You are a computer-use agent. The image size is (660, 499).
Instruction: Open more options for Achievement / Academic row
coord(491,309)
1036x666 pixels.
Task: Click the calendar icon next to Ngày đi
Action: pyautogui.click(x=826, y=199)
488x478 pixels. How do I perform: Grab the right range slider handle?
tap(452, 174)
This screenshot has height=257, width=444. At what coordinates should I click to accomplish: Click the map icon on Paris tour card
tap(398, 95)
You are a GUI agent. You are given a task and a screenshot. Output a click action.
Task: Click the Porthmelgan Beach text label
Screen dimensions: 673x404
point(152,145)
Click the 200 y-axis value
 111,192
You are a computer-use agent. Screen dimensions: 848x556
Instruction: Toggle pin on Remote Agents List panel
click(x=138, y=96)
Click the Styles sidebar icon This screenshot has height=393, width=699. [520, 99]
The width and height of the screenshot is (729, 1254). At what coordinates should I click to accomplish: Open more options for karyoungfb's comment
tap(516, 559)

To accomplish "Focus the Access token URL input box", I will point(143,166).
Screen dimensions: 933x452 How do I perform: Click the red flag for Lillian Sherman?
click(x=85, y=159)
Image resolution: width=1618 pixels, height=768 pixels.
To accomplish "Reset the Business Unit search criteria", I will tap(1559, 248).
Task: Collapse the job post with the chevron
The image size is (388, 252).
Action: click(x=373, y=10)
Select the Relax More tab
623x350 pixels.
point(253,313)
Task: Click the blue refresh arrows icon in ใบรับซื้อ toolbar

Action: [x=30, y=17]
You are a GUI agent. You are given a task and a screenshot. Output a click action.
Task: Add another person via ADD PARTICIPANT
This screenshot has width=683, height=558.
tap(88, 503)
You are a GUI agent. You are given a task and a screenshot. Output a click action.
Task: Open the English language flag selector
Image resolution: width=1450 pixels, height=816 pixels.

# # # # # # #

→ Task prompt
Could you rewrite the lines above as a JSON list of strings, with one string per line and any blank lines left out?

→ Result below
[
  "You are a computer-use agent. The image size is (660, 499).",
  "Instruction: Open more options for Achievement / Academic row",
  "coord(491,309)",
  "1036x666 pixels.",
  "Task: Click the calendar icon next to Ngày đi",
  "Action: pyautogui.click(x=826, y=199)",
  "488x478 pixels. How do I perform: Grab the right range slider handle?",
  "tap(452, 174)",
  "This screenshot has height=257, width=444. At what coordinates should I click to accomplish: Click the map icon on Paris tour card",
  "tap(398, 95)",
  "You are a GUI agent. You are given a task and a screenshot. Output a click action.",
  "Task: Click the Porthmelgan Beach text label",
  "Screen dimensions: 673x404",
  "point(152,145)",
  "Click the 200 y-axis value",
  " 111,192",
  "You are a computer-use agent. Screen dimensions: 848x556",
  "Instruction: Toggle pin on Remote Agents List panel",
  "click(x=138, y=96)",
  "Click the Styles sidebar icon This screenshot has height=393, width=699. [520, 99]",
  "The width and height of the screenshot is (729, 1254). At what coordinates should I click to accomplish: Open more options for karyoungfb's comment",
  "tap(516, 559)",
  "To accomplish \"Focus the Access token URL input box\", I will point(143,166).",
  "Screen dimensions: 933x452 How do I perform: Click the red flag for Lillian Sherman?",
  "click(x=85, y=159)",
  "Image resolution: width=1618 pixels, height=768 pixels.",
  "To accomplish \"Reset the Business Unit search criteria\", I will tap(1559, 248).",
  "Task: Collapse the job post with the chevron",
  "The image size is (388, 252).",
  "Action: click(x=373, y=10)",
  "Select the Relax More tab",
  "623x350 pixels.",
  "point(253,313)",
  "Task: Click the blue refresh arrows icon in ใบรับซื้อ toolbar",
  "Action: [x=30, y=17]",
  "You are a GUI agent. You are given a task and a screenshot. Output a click action.",
  "Task: Add another person via ADD PARTICIPANT",
  "This screenshot has width=683, height=558.",
  "tap(88, 503)",
  "You are a GUI agent. You are given a task and a screenshot. Output a click action.",
  "Task: Open the English language flag selector",
  "Image resolution: width=1450 pixels, height=816 pixels."
]